Philip Carteret Webb (14 August 1702 – 22 June 1770) was an English barrister, involved with the 18th-century antiquarian movement.

He became a member of the London Society of Antiquaries in 1747, and as its lawyer, was responsible for securing the incorporation of the Society in 1751. This act was important in putting the society on level terms, in terms of finance and national prestige, with the Royal Society, which some antiquaries saw as a rival.

Webb is remembered also as an agent of the crown in the North Briton scandal (1763), assisting Robert Wood to seize the papers of radical journalist John Wilkes, whose inflammatory writings had offended the king.

He was born at Devizes in Wiltshire, and was admitted attorney-at-law on 20 June 1724. He practised at first in Old Jewry, then moved to Budge Row, and afterwards settled in Great Queen Street, Lincoln's Inn Fields.
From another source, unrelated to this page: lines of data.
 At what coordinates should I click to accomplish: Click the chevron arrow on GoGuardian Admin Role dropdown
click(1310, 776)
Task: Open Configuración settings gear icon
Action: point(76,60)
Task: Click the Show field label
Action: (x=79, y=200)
On 18 December 1727 he was admitted at the Middle Temple, and on 8 April 1741 was admitted at Lincoln's Inn.

Early in his career he acquired a reputation for knowledge of records and of precedents on constitutional law. After the suppression of the Jacobite rebellion of 1745 he acted for the state as solicitor in trials of the prisoners. Lord Hardwicke made him secretary of bankrupts in the court of chancery, and he retained the post until 1766, when Lord Northington ceased to be lord chancellor.

Webb was elected F.S.A. on 26 November 1747 and F.R.S. on 9 November 1749, and in 1751 he assisted materially in obtaining the charter of incorporation for the Society of Antiquaries.